The fight attendees held tickets, scraps of paper, and printed
programs listing the colorful names of the cockatrice combatants—
Sour Lemonade, Hissy Fit, Snarling Shirley, and so on.
The enthusiasts were a motley assortment of vampires, zombies,
mummies, trolls, and a big ogre with a squeaky voice who
took up three times as much space as any other audience member.
I saw werewolves of both types—full-time full-furred wolf-men
(affectionately, or deprecatingly, called "Hairballs" by the
other type), and the once-a-month werewolves who transformed
only under a full moon but looked human most of the
time (called "Monthlies" by the other side). They were all werewolves
to me, but there had been friction between the two
breeds for years, and it was only growing worse.
It's just human, or inhuman, nature: People will find a way
to make a big deal out of their differences—the smaller, the better.
It reminded me of the Montagues and the Capulets (if I
wanted to think highbrow), or the Hatfields and the McCoys
(if I wanted to go lowbrow) ... or the Jets and the Sharks (if I
happened to feel musical).
Rusty had asked me to pay particularly close attention to
two burly Monthlies, heavily tattooed "bad biker" types named
Scratch and Sniff. Even in their non-lycanthropic forms, and
even among the crowd of monsters, these two were intimidating.

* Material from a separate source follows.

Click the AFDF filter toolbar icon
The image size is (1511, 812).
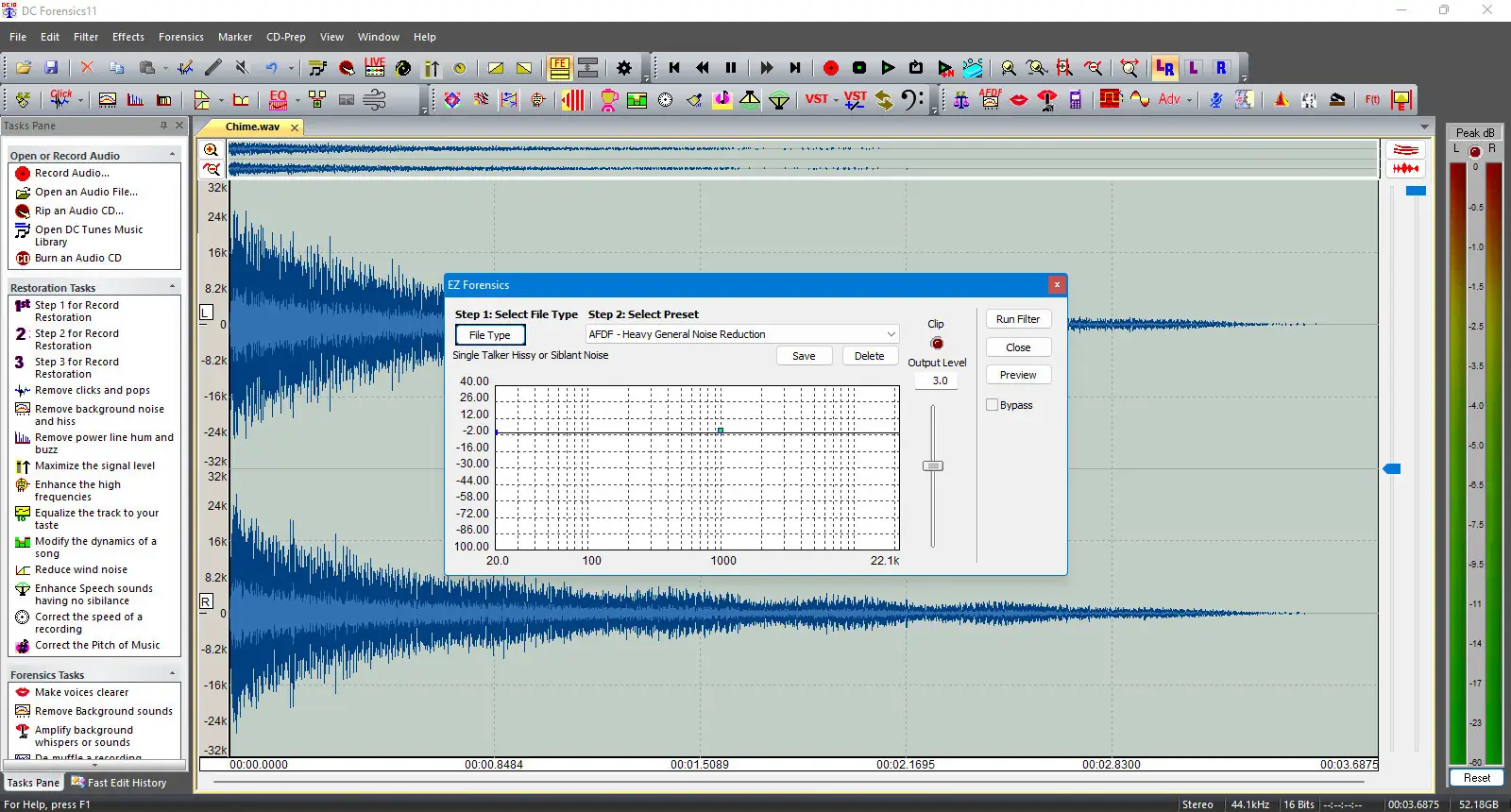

They wore thick, dirty fur overcoats that they claimed were
made of Hairball pelts—no, nothing provocative there!—coated
with road dust and stained with blotches that looked like clotted
Untransformed, Scratch wore big, bristly Elvis sideburns
and a thick head of dark brown hair in an old-fashioned DA
hairstyle; apparently, he thought this made him look tough like
James Dean, but it actually succeeded only in mimicking
Arthur Fonzarelli in his later shark-jumping days. His friend
Sniff shaved his head for a Mr. Clean look, but he made up for
it once a month when his entire body exploded in thick fur. His
lower face, though, was covered with a heavy beard; he had a
habit of stroking it with his fingers, then sniffing them as if to
remind himself of what he had eaten last. Both had complex
tattoo designs on their arms, necks, and probably other places
that I did not want to imagine.
Known troublemakers, Scratch and Sniff liked to bash their
victims' heads just to see what might come out. They frequently
caused problems at the cockatrice fights, but since they
placed large bets, Rusty tolerated them.
In recent fights, however, a lot of the money had disappeared
from the betting pool, as much as 20 percent. Rusty was
sure that Scratch and Sniff were somehow robbing the pot, and
I was supposed to catch them. Now, these two struck me as
likely perpetrators of all manner of crimes, but they didn't look
to be the subtle types who would discreetly skim 20 percent of
anything. My guess, they would have taken the whole pot of
money and stormed away with as much ruckus as possible.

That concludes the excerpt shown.